As PAs are generalists, they are a very flexible member of the medical team. They carry out many tasks however, their scope of practice is vast and depends upon the speciality that they are working in. Their core skills are as follows:
- Take medical histories (from patients presenting with acute and long term conditions)
- Perform clinical examinations
- Order and interpret investigations
- Formulate differential diagnoses
- Develop management plans
- Perform diagnostic and therapeutic interventions
PAs are awaiting regulation from the General Medical Council which is due to come into force in 2021. Due to the lack of statutory regulation, PAs are unable to request ionising radiation (x-rays and CT scans). They are also unable to prescribe medications and cannot enrol on non-medical prescribing courses.

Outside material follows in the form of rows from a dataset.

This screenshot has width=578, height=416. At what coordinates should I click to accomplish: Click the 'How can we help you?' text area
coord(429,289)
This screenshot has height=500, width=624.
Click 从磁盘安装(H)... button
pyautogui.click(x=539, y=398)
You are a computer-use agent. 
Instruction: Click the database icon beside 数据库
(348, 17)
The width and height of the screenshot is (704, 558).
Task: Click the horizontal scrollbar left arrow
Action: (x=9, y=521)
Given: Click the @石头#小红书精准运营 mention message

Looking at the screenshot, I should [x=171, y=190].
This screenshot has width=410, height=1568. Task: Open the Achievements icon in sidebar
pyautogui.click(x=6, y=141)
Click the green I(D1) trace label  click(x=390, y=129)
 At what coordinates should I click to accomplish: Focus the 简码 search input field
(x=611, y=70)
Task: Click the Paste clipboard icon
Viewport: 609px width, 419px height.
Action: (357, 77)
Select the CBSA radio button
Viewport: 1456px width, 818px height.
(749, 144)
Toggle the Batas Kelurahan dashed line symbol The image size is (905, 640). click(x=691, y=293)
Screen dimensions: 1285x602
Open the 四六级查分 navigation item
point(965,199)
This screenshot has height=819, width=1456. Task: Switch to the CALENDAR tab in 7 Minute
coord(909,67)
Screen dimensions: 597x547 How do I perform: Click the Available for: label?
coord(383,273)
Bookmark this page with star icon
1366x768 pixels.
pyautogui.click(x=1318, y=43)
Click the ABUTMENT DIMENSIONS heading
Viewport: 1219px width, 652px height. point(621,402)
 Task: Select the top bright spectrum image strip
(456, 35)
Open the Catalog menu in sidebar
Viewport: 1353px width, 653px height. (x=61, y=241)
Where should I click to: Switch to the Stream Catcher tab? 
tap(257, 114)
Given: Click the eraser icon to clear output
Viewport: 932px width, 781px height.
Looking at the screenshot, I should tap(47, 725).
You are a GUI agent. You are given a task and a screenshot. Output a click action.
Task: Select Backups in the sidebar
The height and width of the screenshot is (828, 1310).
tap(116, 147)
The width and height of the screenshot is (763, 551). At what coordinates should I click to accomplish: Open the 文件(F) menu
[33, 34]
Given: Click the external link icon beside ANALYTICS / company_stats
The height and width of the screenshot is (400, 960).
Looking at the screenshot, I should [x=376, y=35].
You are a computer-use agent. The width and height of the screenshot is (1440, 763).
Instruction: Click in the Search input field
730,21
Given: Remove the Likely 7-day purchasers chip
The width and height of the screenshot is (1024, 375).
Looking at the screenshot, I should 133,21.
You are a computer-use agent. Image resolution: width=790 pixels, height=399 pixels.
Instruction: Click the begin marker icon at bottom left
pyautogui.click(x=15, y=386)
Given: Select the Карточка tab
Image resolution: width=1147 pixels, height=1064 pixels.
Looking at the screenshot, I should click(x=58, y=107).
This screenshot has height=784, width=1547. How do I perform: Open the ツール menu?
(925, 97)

PAs are part of the MDT but tend to be more affiliated with doctors. They reduce workload for the team by seeing patients and sharing work which would traditionally be done by doctors. As PAs don't rotate, there is a permanent member of the team which provides continuity. This proves invaluable on the ward and in clinics around doctor change over time, teaching and on-call rotas. Many PAs also work in primary care; they provide support to the team by seeing patients (both patients with acute and long term conditions), making referrals and carrying out a house or care home visits. PAs work symbiotically with doctors.
Most PAs have a life science degree or healthcare background. All PAs complete a postgraduate master's degree or diploma and must pass a national examination before working as a PA.
Currently, PAs are unregulated. However, the General Medical Council will begin to regulate PAs from 2021. Until that time, PAs should be on the Managed Voluntary Register (MVR) which is held by the Faculty of Physician Associates. This ensures that PAs abide by a code of conduct. A condition of remaining on the MVR is that the PA must recertify every six years with a single best answer exam and complete 50 hours of CPD per year.
Most commonly, PAs are paid at a band 7 (£38,890-£44,503) on the agenda for change contract. Newly qualified PAs may complete an internship year at a band 6 level (£31,365-£37,890). More experienced PAs may be paid at a band 8a (£45,753-£51,668) level or above, depending on their role. PAs in general practice are not on an agenda for change contract and are paid competitive rates depending on their level of experience.